Dataset records:
————

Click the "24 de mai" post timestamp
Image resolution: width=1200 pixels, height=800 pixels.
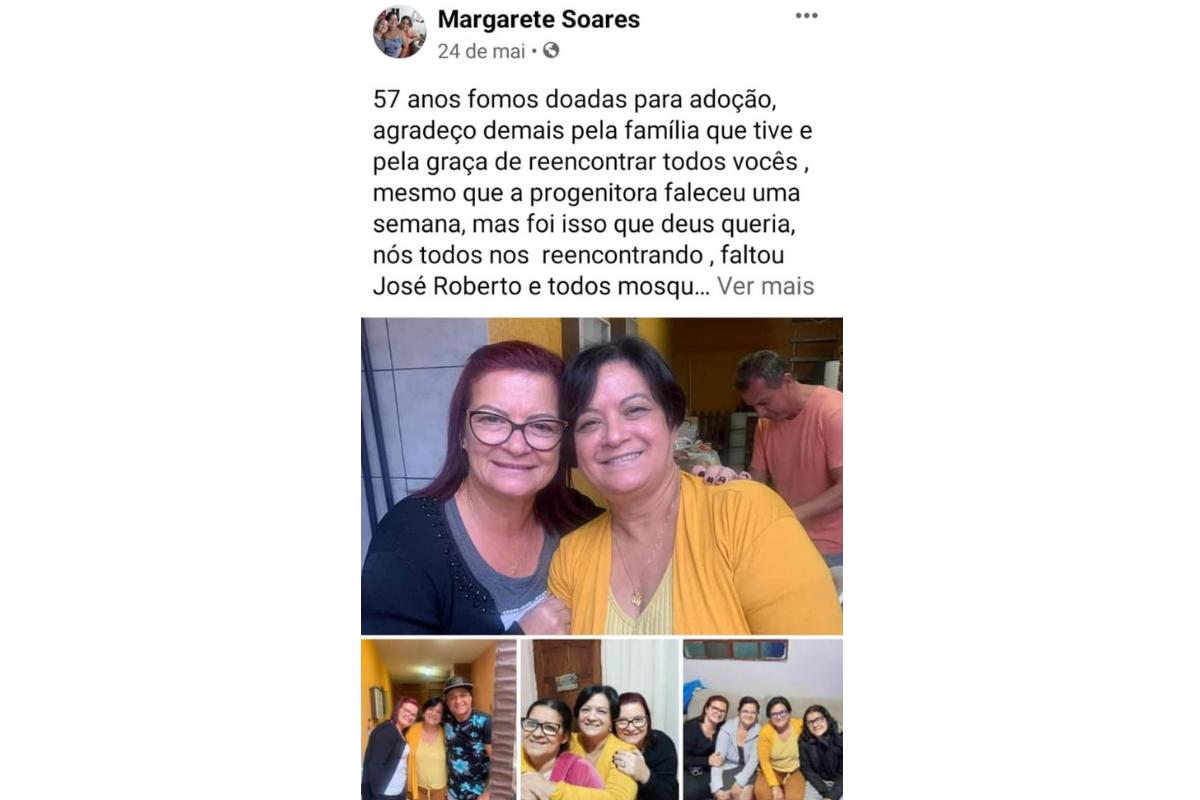(x=481, y=51)
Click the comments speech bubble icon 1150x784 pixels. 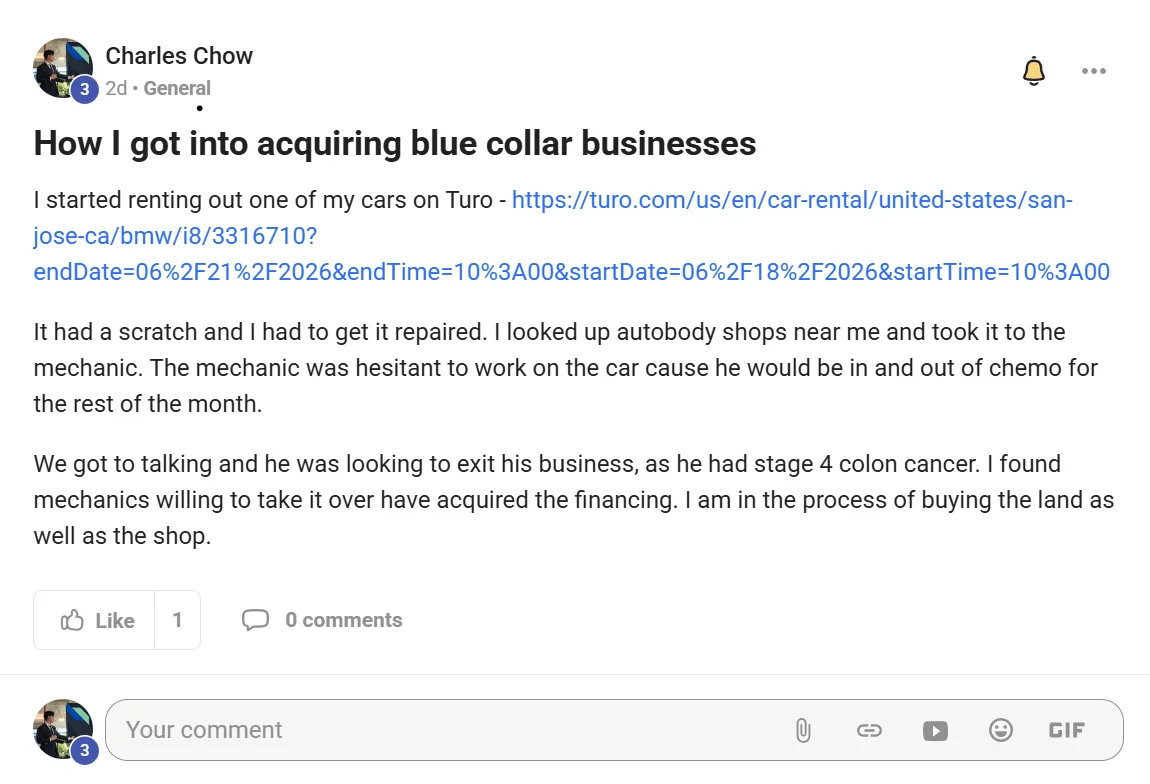click(x=255, y=620)
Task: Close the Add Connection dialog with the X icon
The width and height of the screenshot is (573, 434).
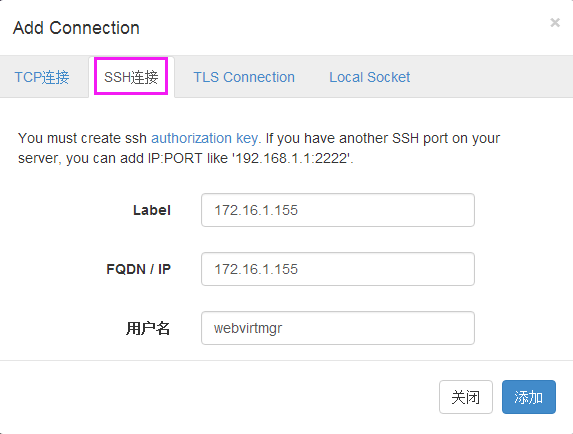Action: [x=555, y=23]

————

WHAT YOU SHOULD DO: From the line that holds "Task: Close the" to the last line of the data, return those lines exactly and nothing else; both ends count, and pictures stay out.

TASK RESPONSE:
Task: Close the Add Connection dialog with the X icon
The width and height of the screenshot is (573, 434).
Action: [x=555, y=23]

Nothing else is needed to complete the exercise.